Here is my Artist research on 'Debbie Locke'. Please could someone read through it and see if I have missed any key points that should be covered in an Artists Analysis?





If linework is something I wish to recreate, then the work of Debbie Locke presents lines through her work into mapping movement. As a London artist currently aged 48, her work is known for both its captivating results as well as it’s interesting technique. She uses autonomous drawing machines created from adapted children’s toys to create these intertwined, scribbled pieces.

The monochrome allows the viewer to focus solely on the marks and pathway, reflecting her wish to “map” movement, representing pathways of an ‘explorer’. Debbie Locke’s ‘explorer’ and ‘recorder’ are what she names the machines involved in her work. The machines are either floor-based, wall-based, or both, programming them with basic rules to determine their pathways - the ‘explorer’ reports its route to the ‘recorder’ via Bluetooth technology. It is this method which significantly adds to the ‘chaotic’ theme I’ve researched.
By encouraging mistakes within the makeup of the machinery, Locke sets up unpredictable results. Deviation from the prescribed paths is what arguably creates her pieces’ energetic feel, reflecting her interest into the fallibility of machinery, of which produces her record of not just movement - but also the unexpected.

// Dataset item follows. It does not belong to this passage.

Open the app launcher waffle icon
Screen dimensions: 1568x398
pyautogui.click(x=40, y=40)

If I was to disregard her installation art and view her work as the images produced, I would see these as ominous, concentrated masses of black line. Feelings of confusion and ambiguity first come to me, as it gives the idea of masking something, or of a formless entity. It was initially the convolution of the pen lines that caught my attention, that appear not entirely doodle-esque and harshly scribbled, but at the same time not entirely dainty and flowing. Locke has captured, for me, the skilful point on this spectrum where harsh, dark line works together with singular, fainter line to allow the viewer the opportunity to simultaneously recognise a grating feel as well as a more fragile intricacy. While it could be argued the concentrated darkness displays a more occupied ‘chaos’, to me it’s these outer, singular lines in their visibly, more comprehensible interlinks that show disorder.

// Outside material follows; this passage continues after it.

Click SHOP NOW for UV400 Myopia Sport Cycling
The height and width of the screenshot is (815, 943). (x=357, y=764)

In her series ‘Dialogue’, she uses three wall-based machines relaying messages via Bluetooth from the first recorder to the second and to the third, achieving somewhat of a ‘Chinese Whispers’ effect. Logically, each document should be identical, but due to Locke’s building of the drawing machines, this isn’t the case, thus breaking boundaries and contradicted expectation: thus, creating a more subtler, chaos. Each image has strong links to each other, as they are all based fundamentally on the same movements, are all mapping the same thing - but are uncontrollably different.